One of the main obstacles that prevent people from getting into cybersecurity is the lack of programming skills. The ability to read and write computer code can be a very difficult task, and the lack of coding skills can stop people from even considering a career in any type of IT field. However, the reality is that you don’t need to know how to write code in order to get a job in cybersecurity.
Lauren Boas Hayes, a Senior Consultant at Deloitte who focuses on cyber threat intelligence and analytics, recently wrote in New America that coding skills are not necessary for a lot of cybersecurity jobs.

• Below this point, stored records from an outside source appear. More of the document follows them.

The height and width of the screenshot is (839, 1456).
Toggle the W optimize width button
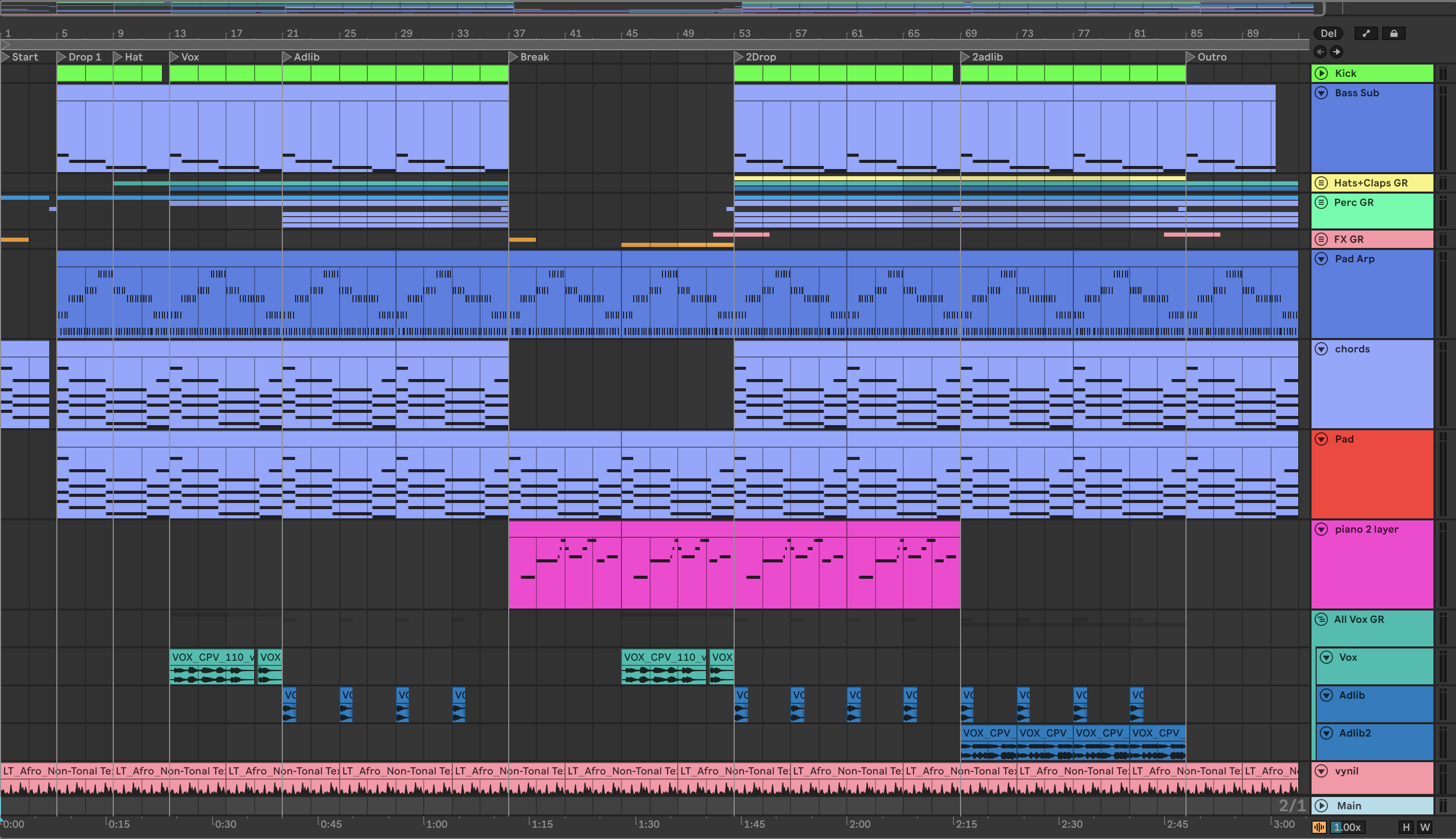pos(1425,828)
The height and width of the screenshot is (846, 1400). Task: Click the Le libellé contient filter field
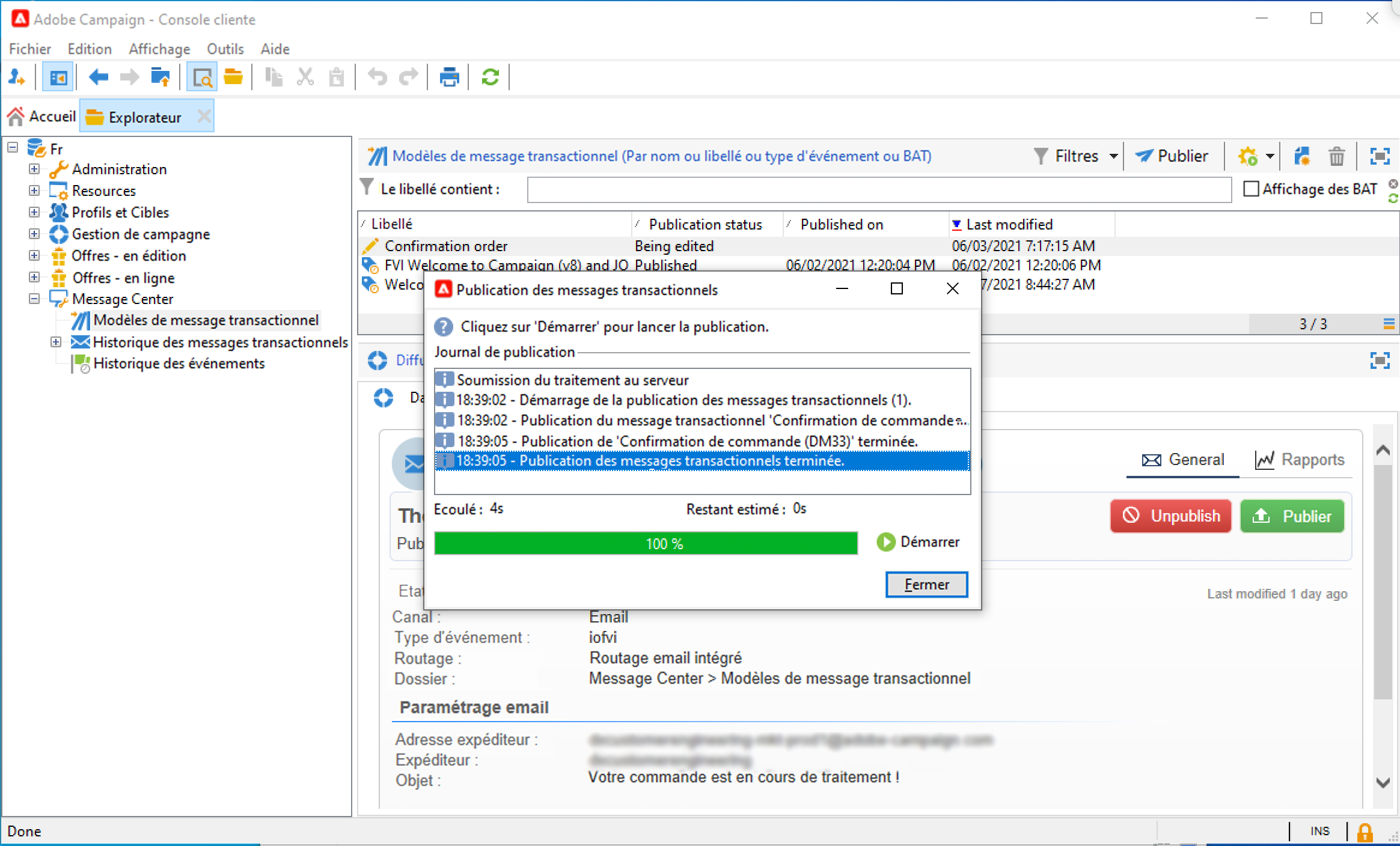coord(879,190)

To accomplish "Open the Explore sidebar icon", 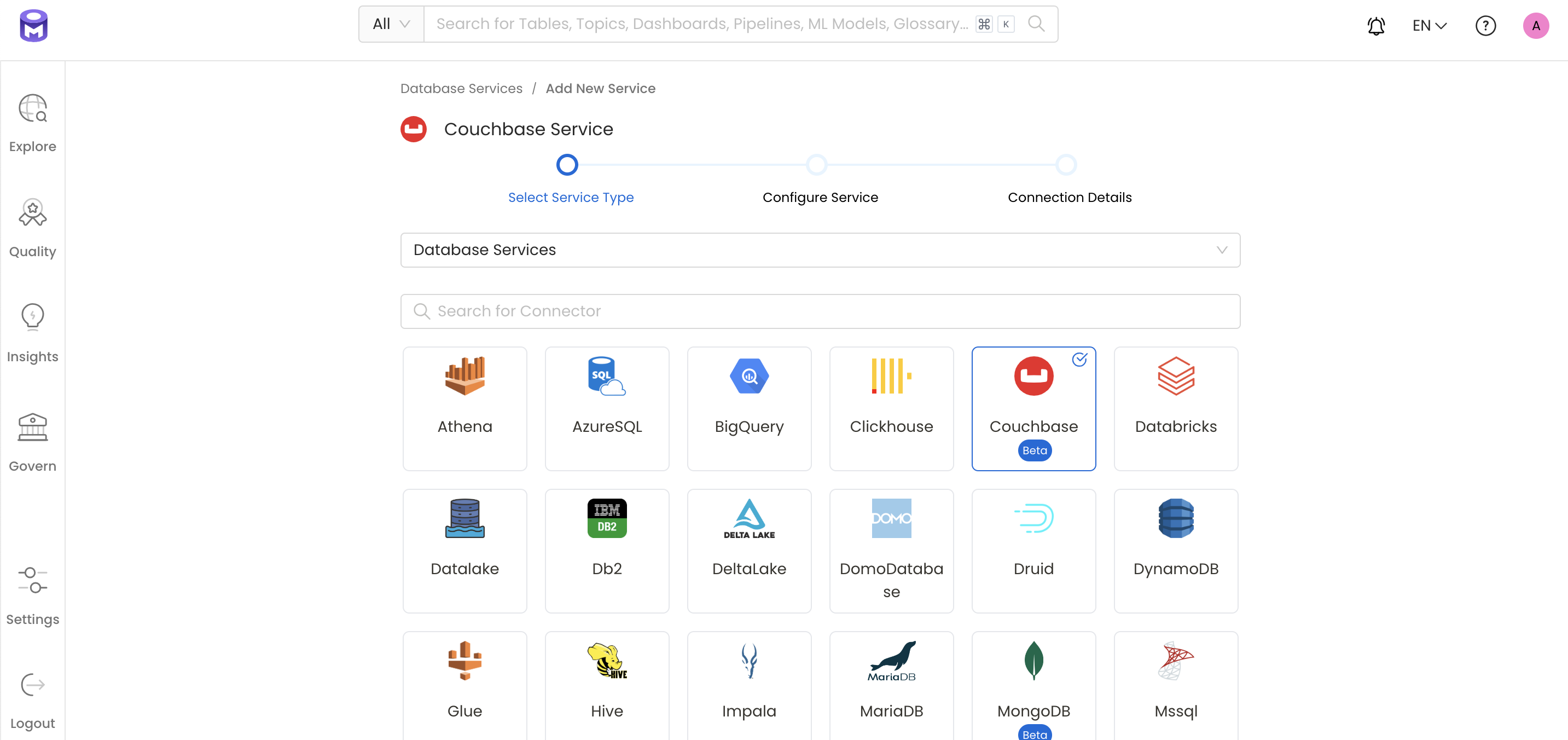I will click(32, 108).
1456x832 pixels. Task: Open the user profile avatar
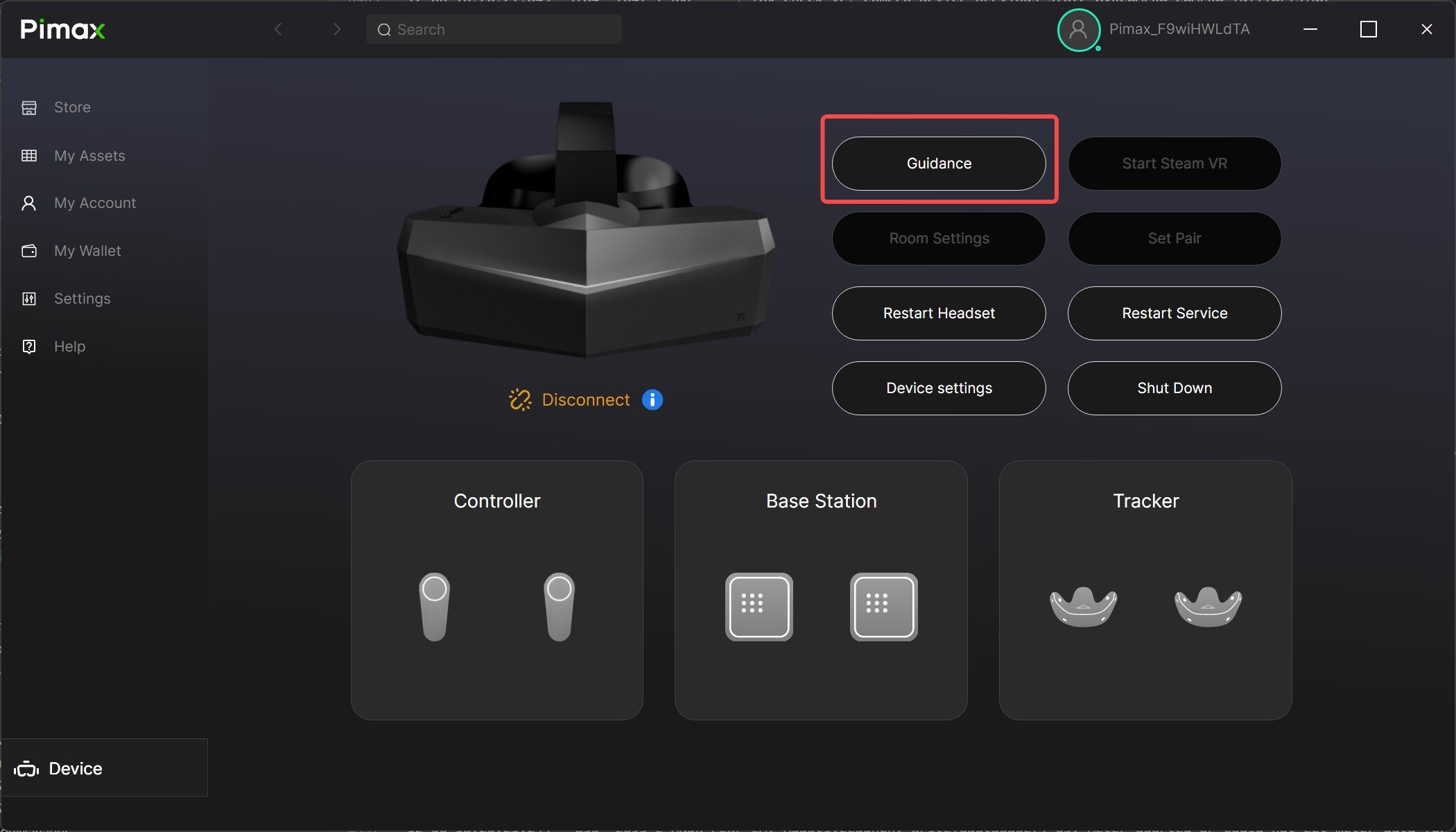1078,30
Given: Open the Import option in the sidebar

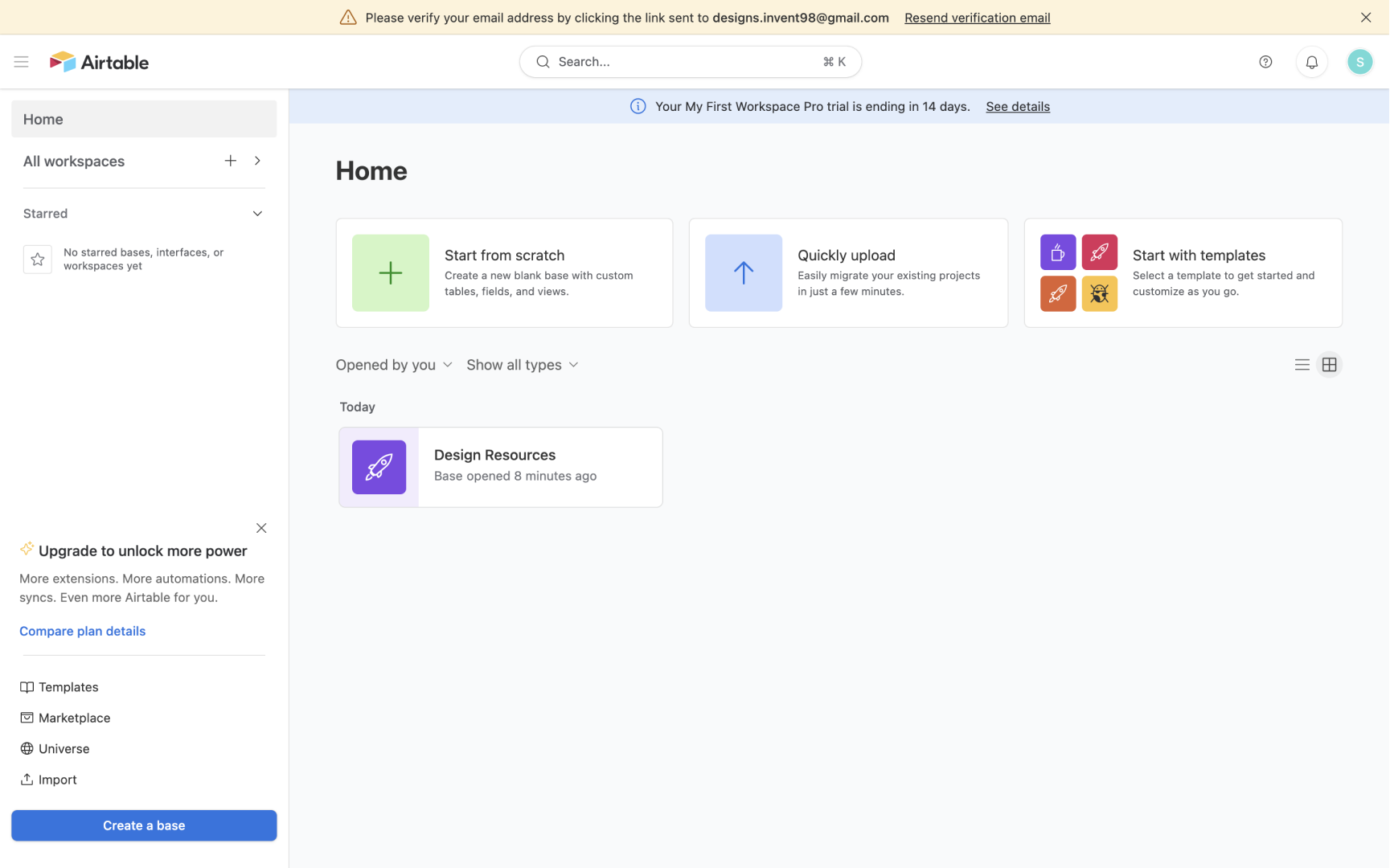Looking at the screenshot, I should 56,779.

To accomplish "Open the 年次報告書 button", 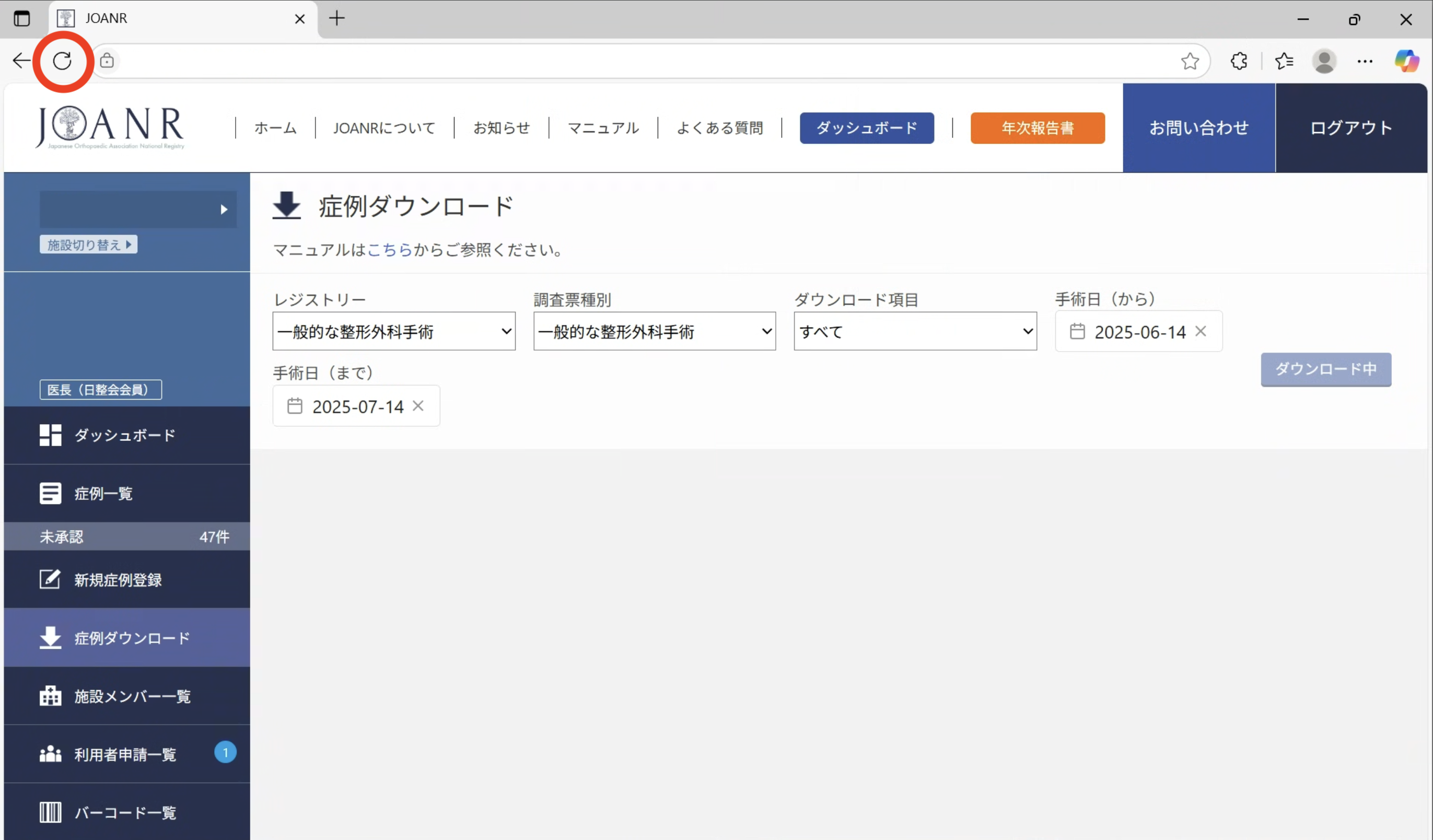I will [x=1037, y=128].
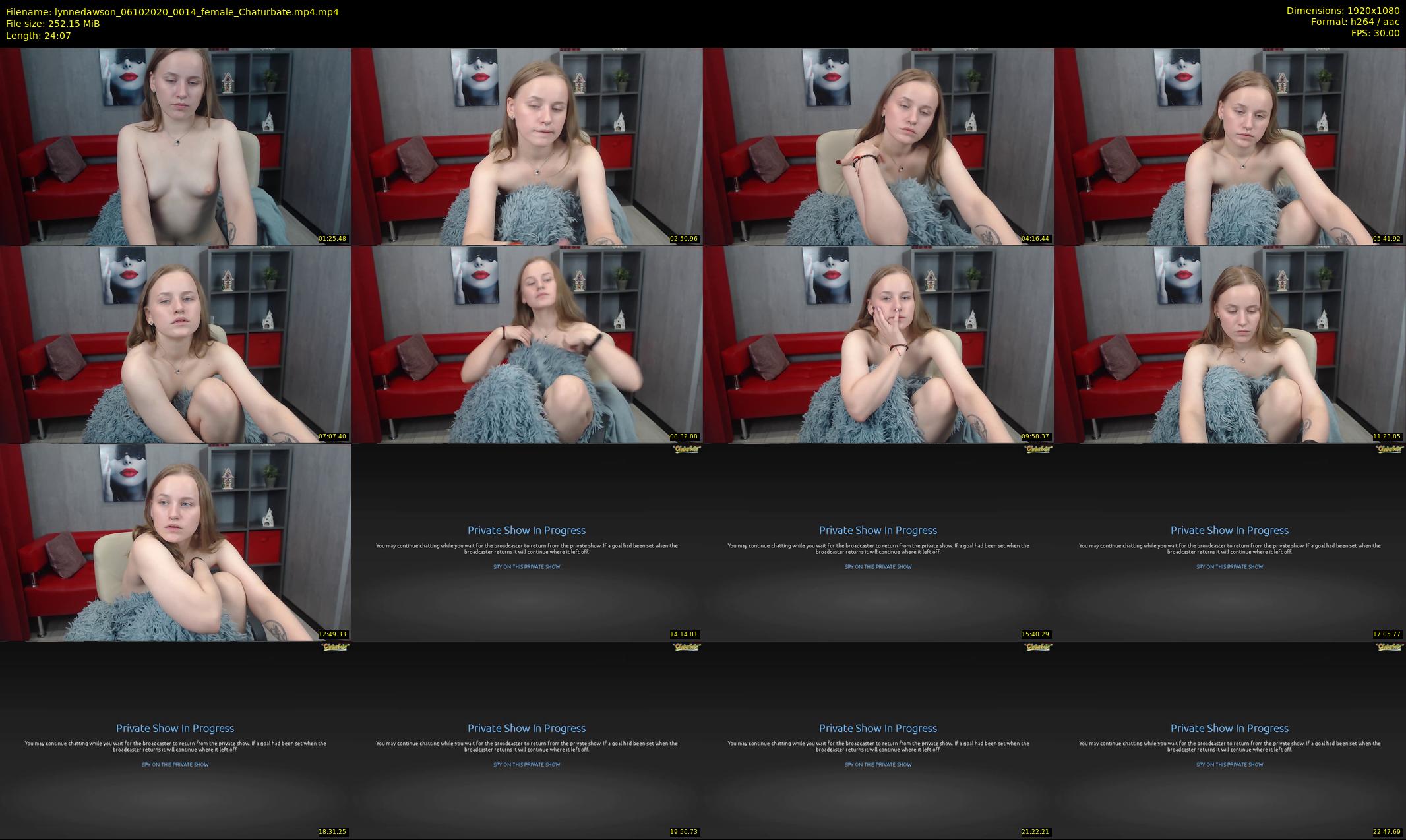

The majority of people I’ve met in this industry have not been required to write a single line of code as part of the cybersecurity job. Even fewer have connected to a remote device to stop an active attack. Rather, security professionals often possess a combination of knowledge across the following areas: security tools, project management, regulatory framework, process development, and technology architecture.
It’s important to know that the cybersecurity industry is HUGE. There are a lot of different types of jobs within cybersecurity. To be clear, there are jobs that require programming experience. Penetration testers, also know as ethical hackers, need to know how to code their own scripts. But Hayes lists many types of security teams that do not require programming experience.
These types of jobs include:
- Cyber Threat Intelligence
- Incident Response
- Network Defense
- Security Risk Assessment
- Security Audit
- Vulnerability and Patch Management
This isn’t to say that learning to code isn’t a useful skill to learn. Knowing how to write a script in Python or learning how SQL queries work will clearly help you in your cybersecurity career. (That is why we highly recommend Pluralsight as a training option. You can take courses on cybersecurity, programming, database administration, and others for one monthly price.) But your lack of coding skills should not stop you from starting a new career in cybersecurity.
“In many ways, what united security professionals is not a shared hard skill – like coding – but a security mindset that enables them to critically test an organization, process, or toll and to understand how it can be exploited,” writes Hayes. “This is a mindset that can be learned.”